The weather was a complete whiteout but thankfully the wind had died down and was not a problem. I rappeled a couple of the rock steps and made sure to stay tied in to the safety rope. I was exhausted. What an ordeal. I knew I was o.k. to get down. I just did not know how long it would take me. I could only muster up no more than 10 steps and I would have to sit down and rest. Oh well. Not a problem. I knew that eventually I would get down. Upon arriving at the balcony I noticed 2 of my teammates. One was a very accomplished marathon runner and she had some wonderful sports drinks tucked away inside her down suit. Upon seeing this I asked if I could have some and she gave me the entire bottle. The flavor of something other than bland, smokey tasting water was a treat. I drank almost the entire bottle and I noticed someone next to me crying. It was Dorjee, our Sirdar. He was in great shock because of the condition of Mike and he kept repeating that Mike was going to die. As a veteran of 6 previous expeditions to Everest, Dorjee had never lost a climber and he was devastated that Mike may be the first. I gave him some sports drink and reassured him that Mike was in capable hands and would almost certainly get down alive.

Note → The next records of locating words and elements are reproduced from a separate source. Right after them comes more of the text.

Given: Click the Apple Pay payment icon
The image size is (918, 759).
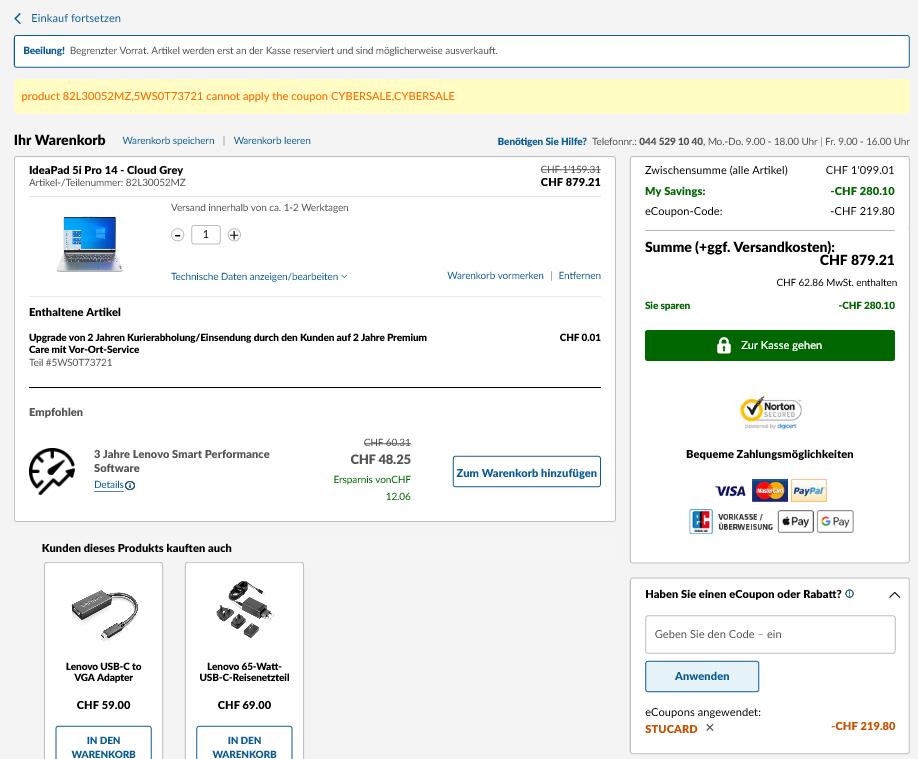Looking at the screenshot, I should tap(795, 521).
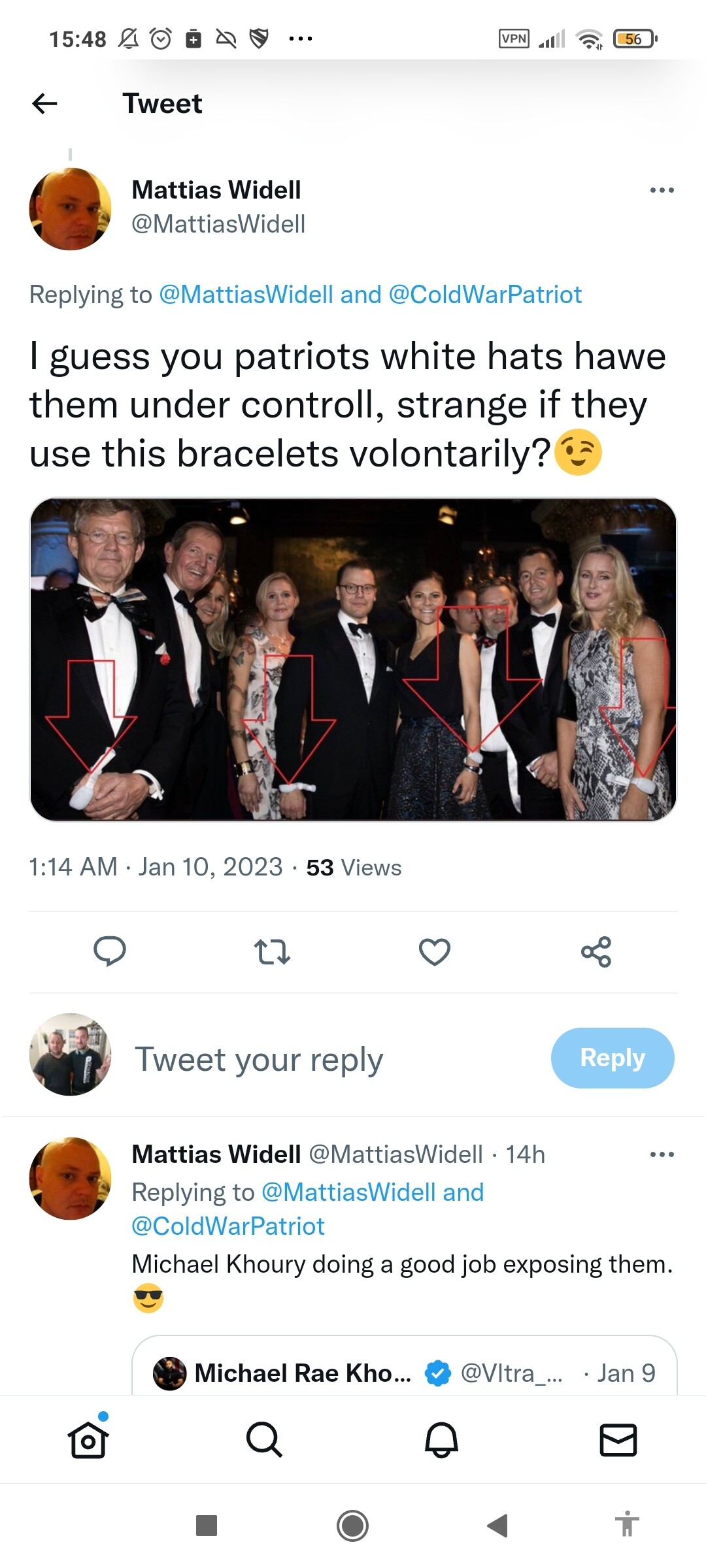This screenshot has height=1568, width=706.
Task: Open the @ColdWarPatriot mention link
Action: pos(485,295)
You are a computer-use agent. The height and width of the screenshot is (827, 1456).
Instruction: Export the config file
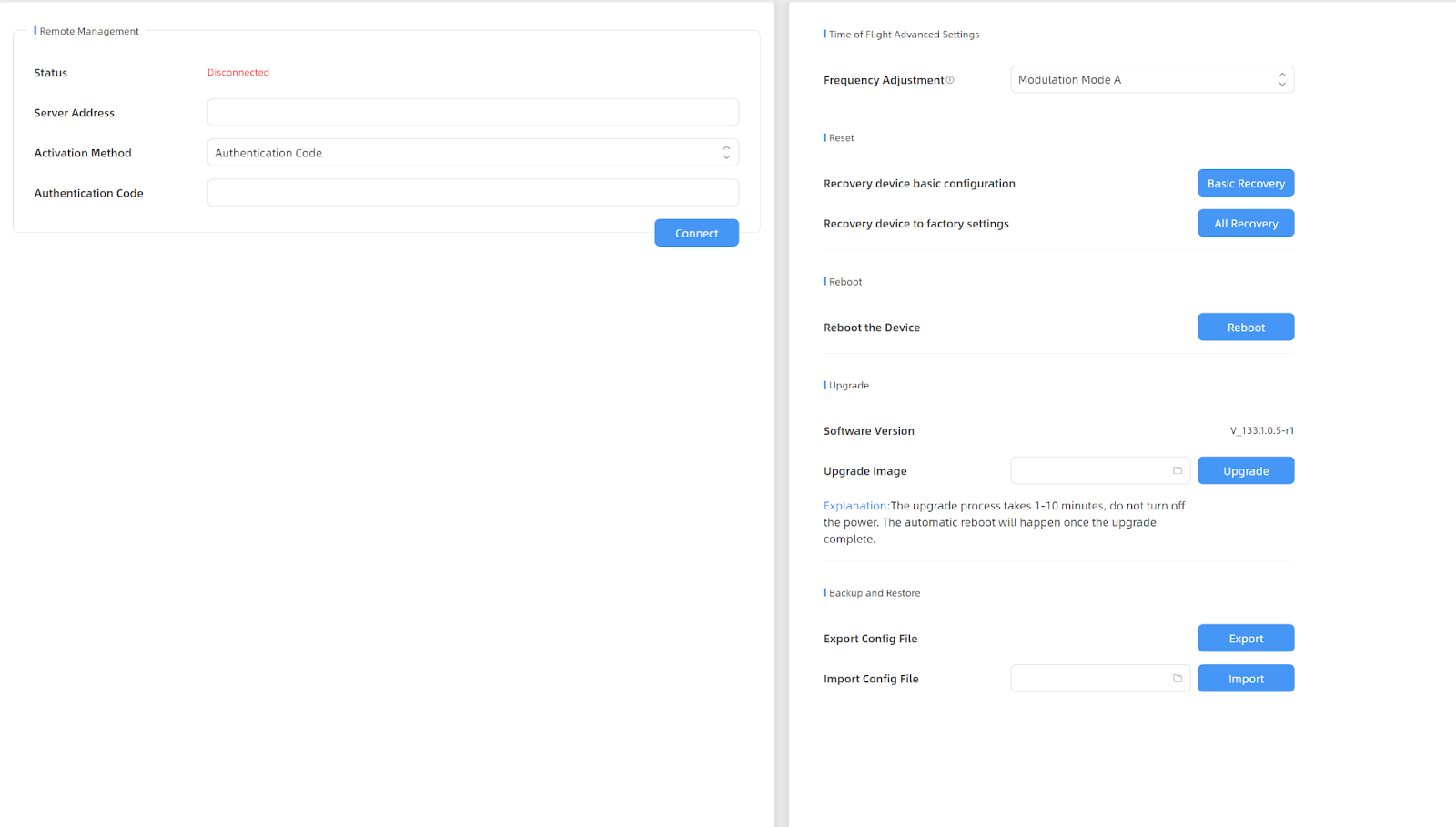(x=1245, y=639)

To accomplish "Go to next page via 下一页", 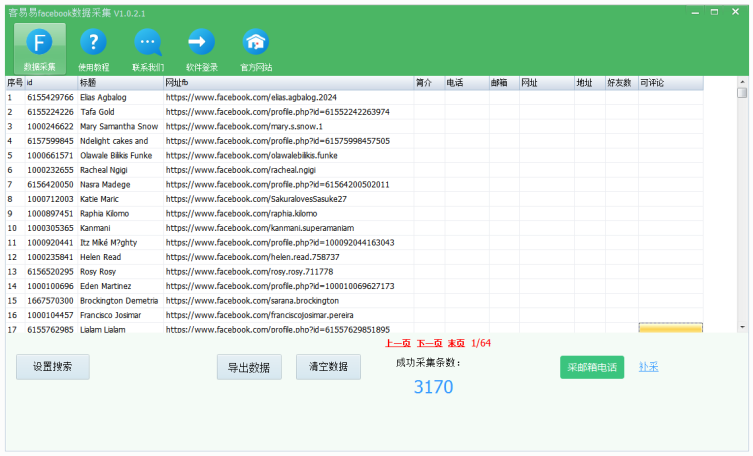I will pos(429,343).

With that forced bit of calming reassurance I resumed my descent of the Triangular Face of upper Everest. I still was running low on energy and every 10 steps I would sit down and rest. This terrain looked really different than on the way up. Even though it was a whiteout I could still make out a few rock features that I could not have seen earlier due to the pre-dawn darkness. I knew I would be passing a few famous dead bodies on the descent and I kept my eyes wide open. I could now see camp IV down below and I knew I was getting close. I sat down again and took a few pictures of Lhotse and a few other mountain features as the clouds and snow were moving in and out. Eventually I got to the flat part of the South Col where, in a whiteout like this one, a dozen climbers got disoriented and most of them lost their lives on May 10, 1996. This time was different. In anticipation of bad weather a 5mm perlon cord was tied from the outermost tents of camp IV to the edge of the flat area. This way a climber could use this safety tether as a lifeline, almost assuring a safe arrival back at camp. I slowly wandered in to camp and was greeted by a few of our superstar sherpas. A hug, handshake and a warm drink were all welcomed enthusiastically. I took off my oxygen bottle and climbed in to the tent. After opening my sleeping bag I strapped on my oxygen and just layed there trying to understand what I had just accomplished. I was so excited for tomorrow when I was to be able to make the phone call home and let everyone who was diligently praying for me what had just happened. As excited as I was for what I had accomplished a Bible verse kept coming to mind. King David's words in Psalm 115 verse 1. "Not unto us (me), O Lord, not unto us (me), But to Your name give glory, Because of Your mercy, Because of Your truth." I still understood that only through the strength given to me by God, only through the mental toughness granted me that day by the Almighty was I able to do what I had just done. Several hours had passed and a few of my other teammates began to filter back in to high camp. Eventually, as darkness began to overcome us, all had returned except for two - Mike and Phil. I knew the rescue would take a little bit longer than normal because of the conditions. I just did not realize it would be this long. I prayed for their safety and dozed in and out of a joyous, hypoxic stupor.